In this dissertation, I investigate why race is a salient political cleavage in some societies but not in others. Focusing on three countries marked by racial inequality but that differ in their racial dynamics -- Brazil, South Africa, and the United States -- I examine why the their racial formation processes resulted in strongly politicized racial identities in the two latter cases but not in the former.

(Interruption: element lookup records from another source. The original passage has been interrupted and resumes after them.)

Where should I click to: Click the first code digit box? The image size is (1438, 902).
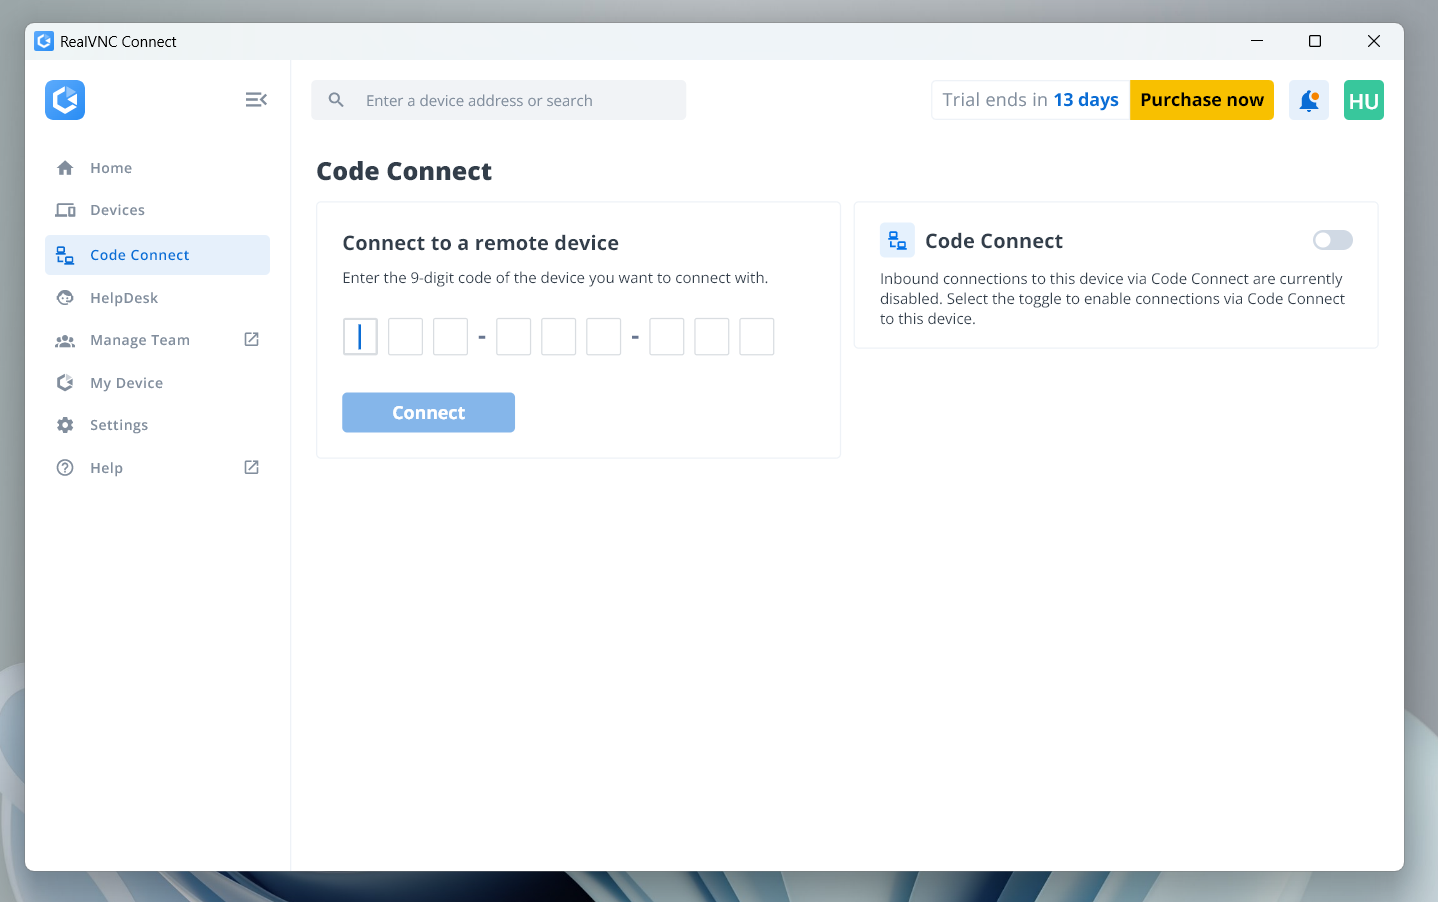pos(360,337)
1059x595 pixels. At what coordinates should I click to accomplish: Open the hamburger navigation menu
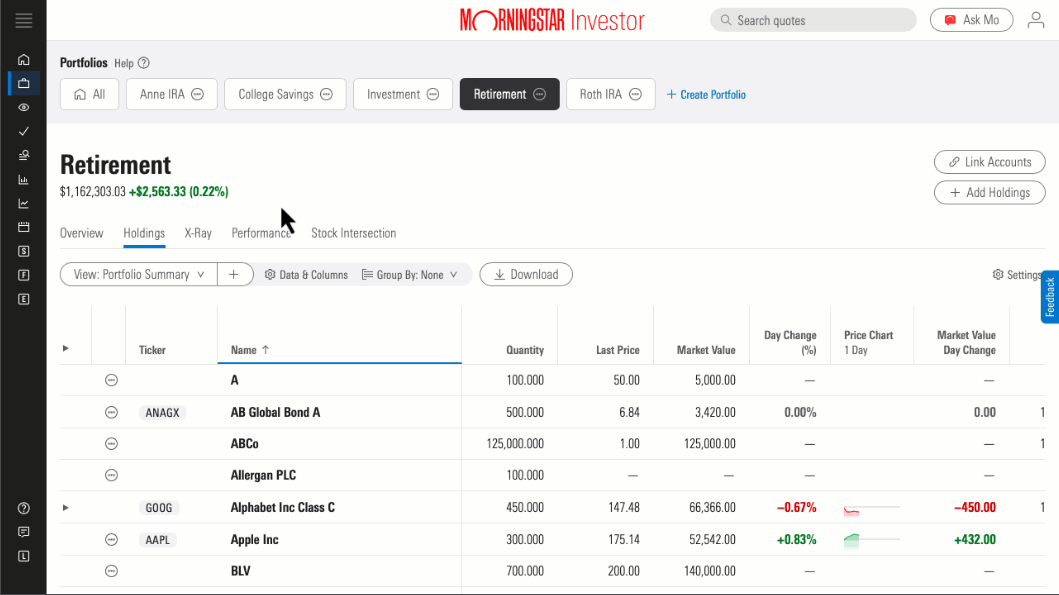24,20
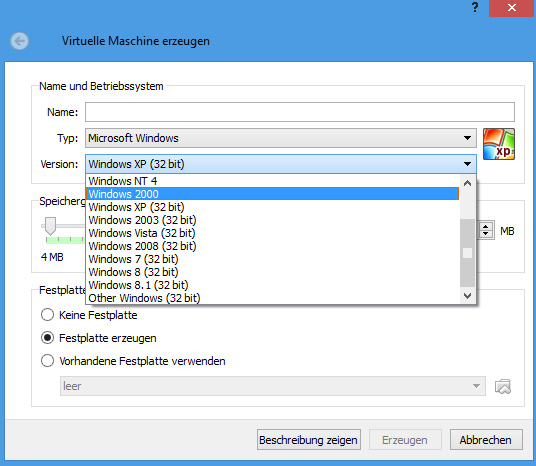Image resolution: width=536 pixels, height=466 pixels.
Task: Click the memory size slider handle
Action: (x=51, y=226)
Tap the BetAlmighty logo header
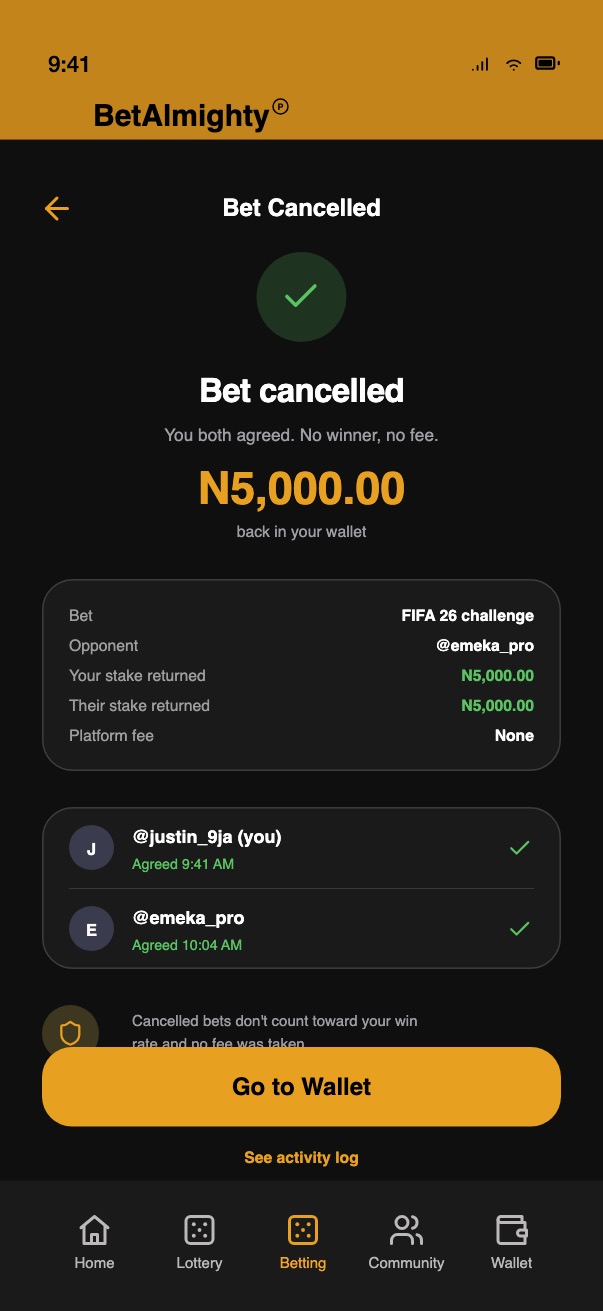The height and width of the screenshot is (1311, 603). [x=191, y=115]
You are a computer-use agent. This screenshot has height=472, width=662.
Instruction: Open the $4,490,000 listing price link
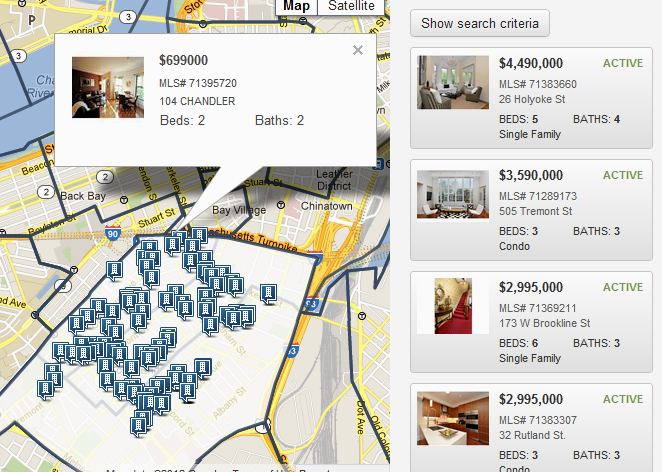pos(531,63)
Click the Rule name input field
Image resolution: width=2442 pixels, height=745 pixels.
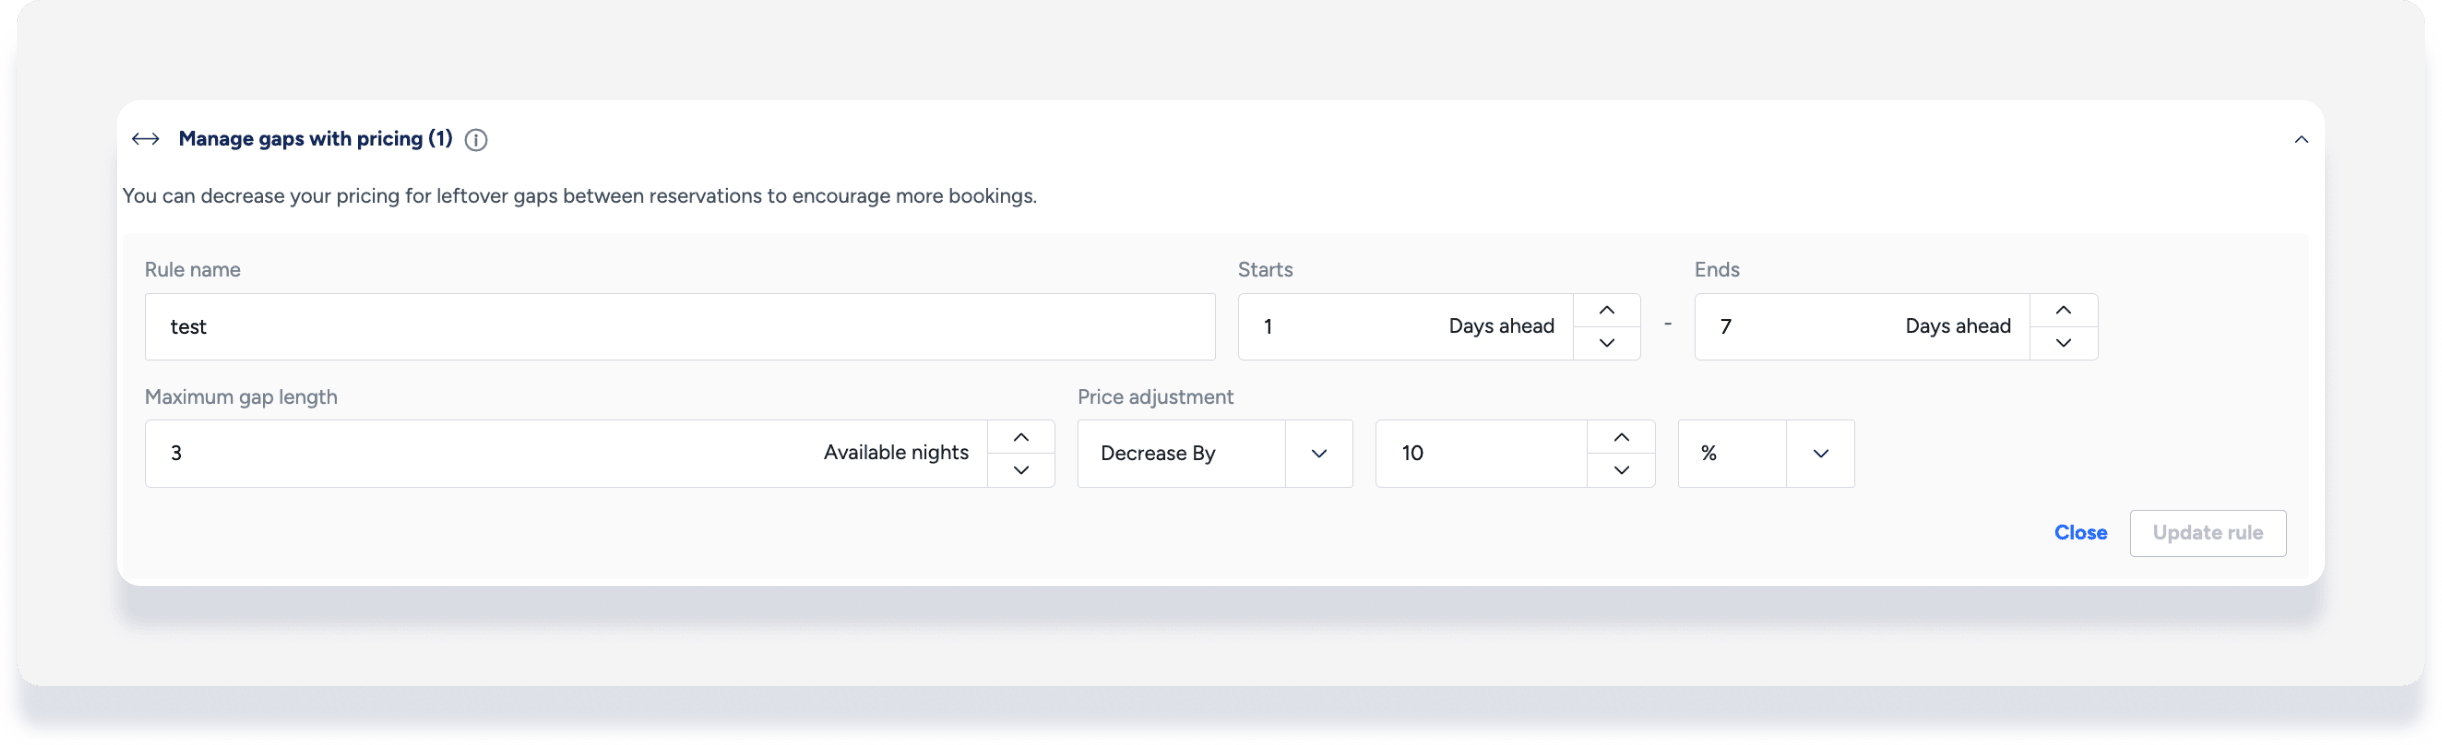coord(679,327)
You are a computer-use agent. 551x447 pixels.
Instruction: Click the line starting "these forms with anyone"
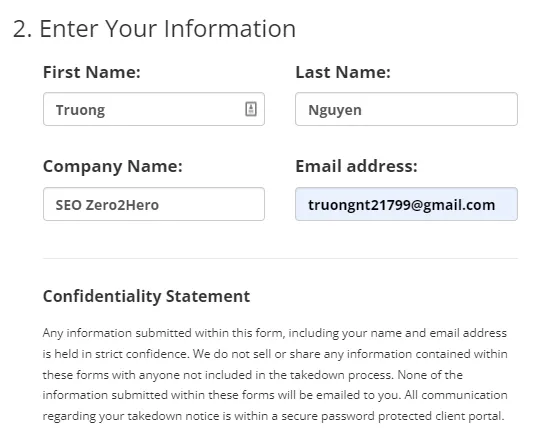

I advance a theoretical argument that emphasizes the political roots of the development salient racial identities in these countries. I contend that, when a nation formation process has a built-in emphasis on racial hierarchies and prejudice and the state apparatus is employed for the enforcement of racial group boundaries in order to enact discriminatory policies against subordinate groups, this process unintentionally contributes to the formation of group consciousness among the members of political minorities, to reinforcement of major social cleavages, and to the emergence of political actors demanding social change. Apartheid in South Africa and the Jim Crow laws in the Southern United States, in using the state to oversee racial boundaries and to implement discriminatory practices against Blacks (and Coloureds, in the South African case) in favor of their White populations, fostered the development of strong group identities that ended up being crucial for the struggle against and eventual breakdown of those segregationist social systems. Brazil has not experienced legal forms of racial discrimination or segregation since the end of slavery in the late nineteenth and has celebrated race-mixing as a core element of its national identity, which resulted in permeable group boundaries and in the lack of consistent racial group identities.

To test this hypothesis empirically, I analyze data from cross-national surveys as the World Values Survey, the International Social Survey Programme, and the Social Hubble to assess group differences in perceptions of discrimination, political trust, and participation in political acts and voluntary organizations. Findings indicate the persistence of robust differences in institutional trust and participation between race groups in South Africa and the United States but not in Brazil. Results on perceived discrimination show that non-Whites do report higher levels of perceived discrimination compared to Whites yet the group gap is conditional on the context the type of discrimination. Importantly, results from Brazil and South Africa, when analyzed jointly are suggestive that group-levels of perceived discrimination cannot account for the the lack of group differences in political attitudes and behavior in Brazil and the political salience of race in South Africa. Prior literature is corroborated by findings for the United States.

Overall, results support the theoretical claim that the politicization of racial identities is dependent on contextual conditions such as the existence of strong social cleavages and the enforcement of group boundaries by the state. Once politicized, those identities have important political consequences.